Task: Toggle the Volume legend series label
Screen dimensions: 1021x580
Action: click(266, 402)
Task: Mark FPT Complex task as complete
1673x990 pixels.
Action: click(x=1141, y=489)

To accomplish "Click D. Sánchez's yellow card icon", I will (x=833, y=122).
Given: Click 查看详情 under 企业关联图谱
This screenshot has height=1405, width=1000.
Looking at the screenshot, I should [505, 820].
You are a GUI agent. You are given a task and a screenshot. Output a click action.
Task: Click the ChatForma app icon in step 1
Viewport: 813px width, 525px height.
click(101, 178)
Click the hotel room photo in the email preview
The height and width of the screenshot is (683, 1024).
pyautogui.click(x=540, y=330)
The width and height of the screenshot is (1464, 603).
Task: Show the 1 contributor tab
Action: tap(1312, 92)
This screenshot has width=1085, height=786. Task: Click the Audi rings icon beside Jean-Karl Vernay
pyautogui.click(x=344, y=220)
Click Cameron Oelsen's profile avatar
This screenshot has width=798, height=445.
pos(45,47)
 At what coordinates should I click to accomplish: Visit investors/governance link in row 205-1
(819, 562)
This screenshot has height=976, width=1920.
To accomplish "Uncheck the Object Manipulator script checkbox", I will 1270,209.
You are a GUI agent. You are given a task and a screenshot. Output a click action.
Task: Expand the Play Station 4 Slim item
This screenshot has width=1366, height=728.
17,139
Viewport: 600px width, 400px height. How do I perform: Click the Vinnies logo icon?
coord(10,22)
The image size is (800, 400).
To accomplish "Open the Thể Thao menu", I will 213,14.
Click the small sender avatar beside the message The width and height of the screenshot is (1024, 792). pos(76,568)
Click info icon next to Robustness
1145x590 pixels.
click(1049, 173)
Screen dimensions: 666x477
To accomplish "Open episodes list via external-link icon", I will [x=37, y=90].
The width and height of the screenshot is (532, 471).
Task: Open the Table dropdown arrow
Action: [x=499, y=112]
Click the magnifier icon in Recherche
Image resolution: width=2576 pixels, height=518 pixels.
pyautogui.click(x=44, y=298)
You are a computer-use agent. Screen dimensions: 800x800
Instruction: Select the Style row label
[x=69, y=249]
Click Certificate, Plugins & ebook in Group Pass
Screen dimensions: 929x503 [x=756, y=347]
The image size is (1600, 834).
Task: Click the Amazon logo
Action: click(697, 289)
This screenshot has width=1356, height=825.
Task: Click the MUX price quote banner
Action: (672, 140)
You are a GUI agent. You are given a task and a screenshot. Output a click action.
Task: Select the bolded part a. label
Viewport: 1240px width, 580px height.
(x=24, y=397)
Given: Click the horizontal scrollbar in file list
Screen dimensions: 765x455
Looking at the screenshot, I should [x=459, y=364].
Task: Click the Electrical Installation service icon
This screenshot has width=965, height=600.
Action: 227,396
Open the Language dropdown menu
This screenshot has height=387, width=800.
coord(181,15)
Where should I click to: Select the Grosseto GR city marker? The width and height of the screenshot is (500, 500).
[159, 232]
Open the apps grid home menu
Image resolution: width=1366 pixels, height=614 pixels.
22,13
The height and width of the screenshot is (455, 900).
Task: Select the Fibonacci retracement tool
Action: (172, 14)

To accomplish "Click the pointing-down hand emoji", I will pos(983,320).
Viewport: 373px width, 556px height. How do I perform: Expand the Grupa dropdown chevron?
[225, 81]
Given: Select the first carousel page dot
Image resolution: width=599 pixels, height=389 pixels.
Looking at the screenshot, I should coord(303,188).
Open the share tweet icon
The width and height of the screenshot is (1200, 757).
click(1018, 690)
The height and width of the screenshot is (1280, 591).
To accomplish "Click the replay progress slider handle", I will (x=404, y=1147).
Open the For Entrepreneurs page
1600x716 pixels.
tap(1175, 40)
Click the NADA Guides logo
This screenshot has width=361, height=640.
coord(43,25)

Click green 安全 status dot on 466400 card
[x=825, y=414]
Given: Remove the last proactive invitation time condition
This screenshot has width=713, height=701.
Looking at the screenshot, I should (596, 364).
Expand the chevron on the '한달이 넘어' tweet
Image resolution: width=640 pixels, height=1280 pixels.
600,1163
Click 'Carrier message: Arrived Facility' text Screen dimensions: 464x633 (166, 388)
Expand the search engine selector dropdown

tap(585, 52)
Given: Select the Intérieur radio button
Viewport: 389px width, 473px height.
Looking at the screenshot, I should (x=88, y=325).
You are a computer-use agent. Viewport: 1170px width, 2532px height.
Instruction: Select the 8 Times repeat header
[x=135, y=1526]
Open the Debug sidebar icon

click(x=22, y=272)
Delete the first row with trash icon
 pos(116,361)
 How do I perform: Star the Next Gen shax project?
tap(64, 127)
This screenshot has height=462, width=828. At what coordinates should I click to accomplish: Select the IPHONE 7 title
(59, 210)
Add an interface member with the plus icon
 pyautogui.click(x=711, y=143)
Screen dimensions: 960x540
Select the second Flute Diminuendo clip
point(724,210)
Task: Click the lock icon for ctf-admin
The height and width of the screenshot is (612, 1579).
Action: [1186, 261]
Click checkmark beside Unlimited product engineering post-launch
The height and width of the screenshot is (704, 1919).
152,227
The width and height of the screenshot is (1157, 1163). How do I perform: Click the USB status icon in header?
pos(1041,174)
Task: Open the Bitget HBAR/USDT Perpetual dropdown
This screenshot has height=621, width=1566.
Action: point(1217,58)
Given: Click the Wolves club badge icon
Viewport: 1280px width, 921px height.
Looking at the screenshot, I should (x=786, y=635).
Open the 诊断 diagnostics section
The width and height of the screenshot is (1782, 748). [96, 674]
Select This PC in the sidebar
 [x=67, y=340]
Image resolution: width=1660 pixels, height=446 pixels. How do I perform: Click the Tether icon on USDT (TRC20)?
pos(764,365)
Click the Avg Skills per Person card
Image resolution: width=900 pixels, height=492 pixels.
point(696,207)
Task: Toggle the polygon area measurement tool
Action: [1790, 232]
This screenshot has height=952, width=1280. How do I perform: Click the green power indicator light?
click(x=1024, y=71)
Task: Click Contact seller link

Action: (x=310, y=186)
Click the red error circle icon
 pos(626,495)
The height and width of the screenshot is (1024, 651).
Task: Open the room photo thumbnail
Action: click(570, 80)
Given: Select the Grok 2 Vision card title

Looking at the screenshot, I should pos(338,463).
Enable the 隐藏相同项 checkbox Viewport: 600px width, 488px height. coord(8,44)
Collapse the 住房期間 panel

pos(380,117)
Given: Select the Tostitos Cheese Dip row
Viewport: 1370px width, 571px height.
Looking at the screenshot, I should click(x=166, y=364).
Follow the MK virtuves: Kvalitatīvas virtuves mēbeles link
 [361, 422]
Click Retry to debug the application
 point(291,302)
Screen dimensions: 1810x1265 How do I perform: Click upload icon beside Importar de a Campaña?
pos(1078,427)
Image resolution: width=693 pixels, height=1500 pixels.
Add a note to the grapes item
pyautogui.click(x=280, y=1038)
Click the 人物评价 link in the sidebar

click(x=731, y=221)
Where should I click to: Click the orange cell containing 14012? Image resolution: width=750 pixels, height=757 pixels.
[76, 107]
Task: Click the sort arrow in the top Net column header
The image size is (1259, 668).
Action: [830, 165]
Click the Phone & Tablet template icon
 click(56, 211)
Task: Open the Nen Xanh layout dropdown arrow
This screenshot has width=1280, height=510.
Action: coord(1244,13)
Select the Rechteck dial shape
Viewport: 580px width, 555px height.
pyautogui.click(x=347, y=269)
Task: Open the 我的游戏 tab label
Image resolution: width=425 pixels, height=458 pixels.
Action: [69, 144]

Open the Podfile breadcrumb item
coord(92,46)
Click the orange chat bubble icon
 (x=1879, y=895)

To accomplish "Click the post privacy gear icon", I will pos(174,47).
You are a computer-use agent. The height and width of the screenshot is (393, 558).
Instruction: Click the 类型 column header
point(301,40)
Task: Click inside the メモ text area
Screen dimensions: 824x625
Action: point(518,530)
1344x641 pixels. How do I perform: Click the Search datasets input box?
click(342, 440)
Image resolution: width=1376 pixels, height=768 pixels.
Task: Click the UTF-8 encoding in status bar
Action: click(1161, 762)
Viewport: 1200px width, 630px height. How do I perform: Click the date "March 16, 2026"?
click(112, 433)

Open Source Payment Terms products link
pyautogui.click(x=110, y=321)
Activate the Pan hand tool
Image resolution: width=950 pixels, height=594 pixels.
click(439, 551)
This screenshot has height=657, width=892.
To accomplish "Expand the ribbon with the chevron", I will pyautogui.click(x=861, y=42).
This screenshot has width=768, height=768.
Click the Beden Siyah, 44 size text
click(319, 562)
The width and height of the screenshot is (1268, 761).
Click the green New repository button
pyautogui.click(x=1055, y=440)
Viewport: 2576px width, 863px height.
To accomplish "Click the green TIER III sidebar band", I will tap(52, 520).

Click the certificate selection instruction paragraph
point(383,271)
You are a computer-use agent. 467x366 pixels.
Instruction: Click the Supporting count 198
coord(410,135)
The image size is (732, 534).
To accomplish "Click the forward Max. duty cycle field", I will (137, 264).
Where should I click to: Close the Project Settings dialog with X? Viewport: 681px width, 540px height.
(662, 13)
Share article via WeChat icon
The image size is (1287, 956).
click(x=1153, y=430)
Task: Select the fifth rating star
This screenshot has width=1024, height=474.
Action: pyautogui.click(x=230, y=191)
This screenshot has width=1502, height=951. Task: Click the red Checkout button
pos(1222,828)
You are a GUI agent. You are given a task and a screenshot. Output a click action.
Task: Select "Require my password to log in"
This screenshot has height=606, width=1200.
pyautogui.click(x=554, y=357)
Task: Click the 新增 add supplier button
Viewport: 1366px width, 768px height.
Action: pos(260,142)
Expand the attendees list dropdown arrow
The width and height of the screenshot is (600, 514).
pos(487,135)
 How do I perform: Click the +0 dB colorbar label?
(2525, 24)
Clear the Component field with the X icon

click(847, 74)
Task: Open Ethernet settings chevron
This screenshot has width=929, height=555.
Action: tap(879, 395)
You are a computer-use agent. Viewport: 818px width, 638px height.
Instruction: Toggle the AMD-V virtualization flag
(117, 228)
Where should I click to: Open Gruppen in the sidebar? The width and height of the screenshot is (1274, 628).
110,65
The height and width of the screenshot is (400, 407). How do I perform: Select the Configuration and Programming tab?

What you have to do:
Give the number of lines in the listing that contain the string "post". Write nothing else.

Task output:
2